- What to work on
With pictures left out, set down exactly the lines that begin at the one containing "Task: Click the" and end with the last line of the entries below.

- Records for this task
================

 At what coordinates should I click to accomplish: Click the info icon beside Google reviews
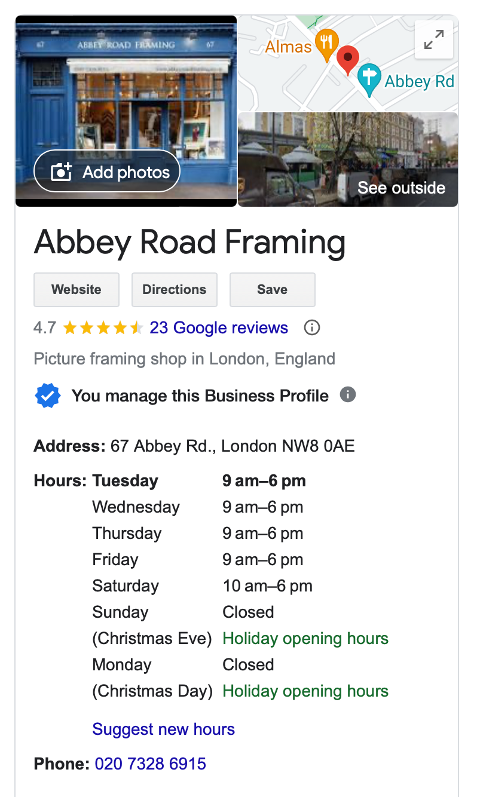(x=312, y=327)
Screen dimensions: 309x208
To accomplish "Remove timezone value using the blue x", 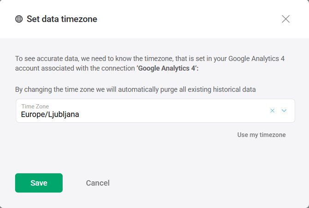I will click(273, 111).
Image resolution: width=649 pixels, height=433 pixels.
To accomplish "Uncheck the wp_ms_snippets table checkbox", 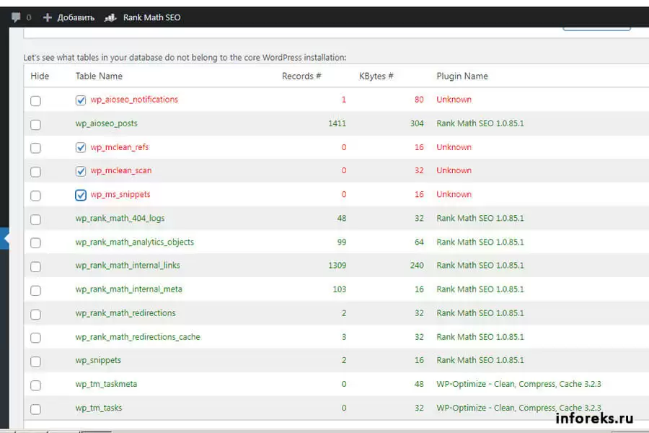I will (x=81, y=196).
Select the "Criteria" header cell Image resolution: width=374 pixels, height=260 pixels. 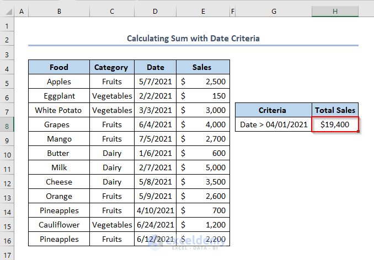pyautogui.click(x=274, y=110)
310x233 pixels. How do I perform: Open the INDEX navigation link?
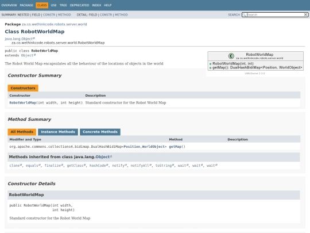96,5
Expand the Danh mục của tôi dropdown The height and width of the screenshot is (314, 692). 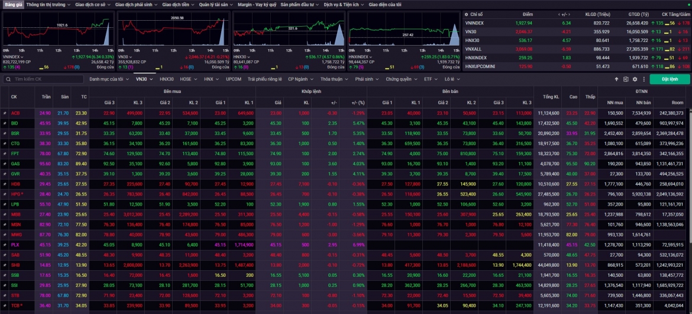109,79
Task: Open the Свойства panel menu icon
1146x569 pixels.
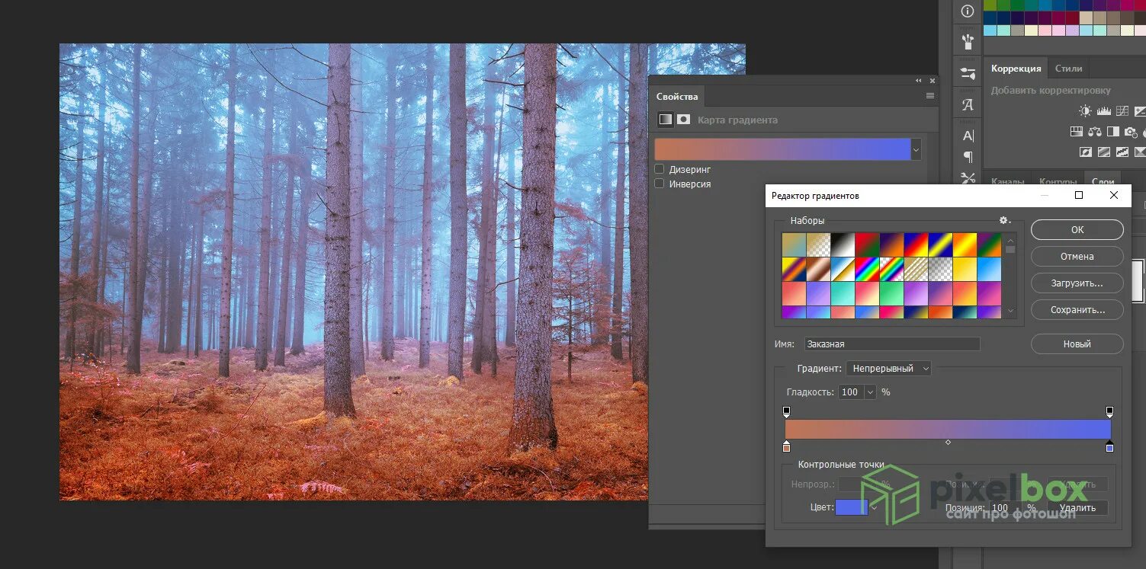Action: pos(929,95)
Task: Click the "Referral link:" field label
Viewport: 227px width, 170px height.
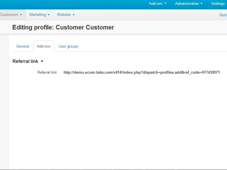Action: pos(47,73)
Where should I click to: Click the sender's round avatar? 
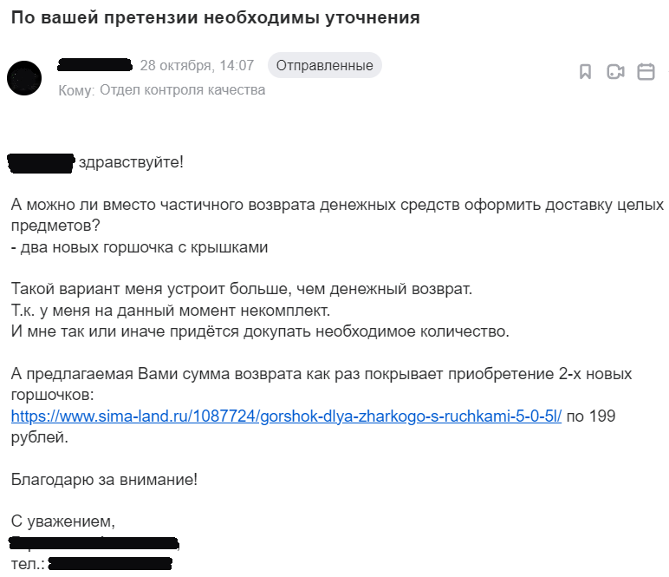pyautogui.click(x=24, y=78)
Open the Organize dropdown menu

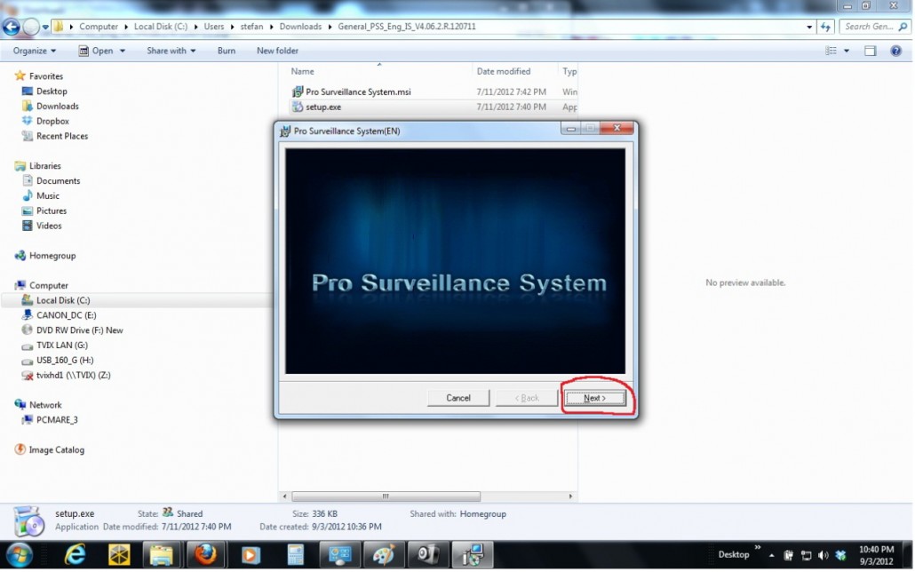pyautogui.click(x=35, y=51)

================

- Response to this exercise
Task: Click the "Referral link:" field label
Viewport: 227px width, 170px height.
Action: pos(47,73)
Where should I click to: Click the sender's round avatar? 
pyautogui.click(x=24, y=78)
Open the Organize dropdown menu

pyautogui.click(x=35, y=51)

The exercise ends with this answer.